● What to do
**1)** Please decide whether each statement below agrees with the Windows XP interface text, answering yes or no and quoting the words from the text that settle it. (a) The Clean Desktop wizard runs every 60 days. (b) The Control Panel's default view now shows individual applets. (c) In Windows XP the Start button is a plain grey oblong.
**2)** Pick up the text on the Windows XP user interface after its final sentence and carry it forward.

Windows XP: user interface

Summary:Operating systems should be invisible according to some, yet Windows XP is anything but. Visually, it's Microsoft's most innovative OS since Windows 95, making more use of graphics than ever.

Operating systems should be invisible according to some, yet Windows XP is anything but. Visually, it's Microsoft's most innovative OS since Windows 95, making more use of graphics than ever. The graphical emphasis starts with the opening screen and the full-screen log-on. More screen space is taken up with visual artefacts, while the Start button, once a plain grey oblong, is rendered as more of a brightly coloured 3D blob -- a theme that's carried throughout the new OS. Icons are bolder and more colourful, while application windows look softer thanks to their rounded-off top corners and sculpted appearance. The Start menu is chunkier and extends the concept of presenting the most frequently used options at the top of lists. However, one difference is that you can pin an application shortcut to the top of the Start menu's list of programs, making this feature considerably more useful.

Recently-used programs move up the list in Windows XP, and the whole interface looks more sculpted and graphical -- although you can turn this off. You can also 'pin' favourite programs to the top of the application list.
The Taskbar itself is less cluttered because of two major changes, both of which will be appreciated by users of multiple applications. First, the OS now hides system tray icons deemed to be inactive -- that is, applications you haven't interacted for a while rather than those that aren't doing anything. The other cause of Taskbar clutter is multiple documents opened by a single application, which leave you with tiny indecipherable tabs -- Word and IE are the culprits for most users. Now, rather than showing each Word document separately, you see a single Word button that offers a drop-down list of selectable windows, one for each document. You can select the one you want in the normal way or, as previously, right clicking allows you to close the application. Power users will appreciate the Clean Desktop wizard that runs every 60 days, removing shortcuts that have remained unused in the last two months -- you can turn this feature off or alter the timescale. For newer users, Microsoft has added layers of task-oriented menus and options with the aim of allowing you to find features more easily. The Control Panel is a prime example, undergoing a major revamp so that the default view now shows categories rather than individual applets. It means you don't have to know which icon relates to the change you want to make. Instead, you pick from a list of topics -- such as Appearance and Themes, Performance and Maintenance or User Accounts -- to drill down to the option you want.

● Data excerpt
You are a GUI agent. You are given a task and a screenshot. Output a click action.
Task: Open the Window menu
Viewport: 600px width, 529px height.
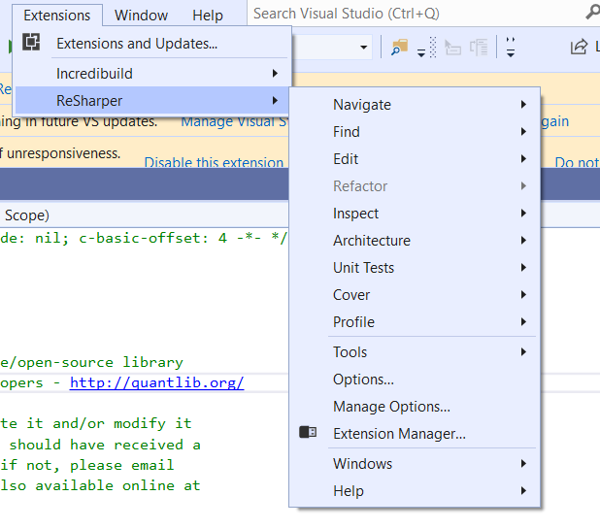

● Responses to the tasks
**1)**
(a) Yes: "the Clean Desktop wizard that runs every 60 days"
(b) No: "the default view now shows categories rather than individual applets"
(c) No: "the Start button, once a plain grey oblong, is rendered as more of a brightly coloured 3D blob"

**2)**
XP's Control Panel has been given a new front end that allows you to drill down to the applet you require by choosing from categories of tasks.
If you're new to the system and run into trouble, the Remote Assistance feature allows a friend or system administrator to take control of your desktop and fix things. We found that this feature worked quite well. To allay privacy fears, Remote Assistance is switched off by default. Other features designed to make the system easier to use include a sticky mouse -- dubbed 'click-lock' -- that avoids you having to hold down the mouse button while dragging an object, resizing a window or performing similar mouse-related tasks. And finally, one big improvement is that multiple users can physically access the computer easily. You can now switch from one user playing games to another user who might want to log in, send some email and quit, without the first user having to close any programs. It's effectively a bookmark for your PC, and although it doesn't constitute a true multi-user system, under most circumstances it will be close enough. Most of XP's new user interface settings can be changed and even switched off so that the system looks and feels pretty much like its predecessors. However, the chances are that if you've installed it, you'll want to use the extra functionality on offer. The big question, however, is whether that functionality is worth paying money for.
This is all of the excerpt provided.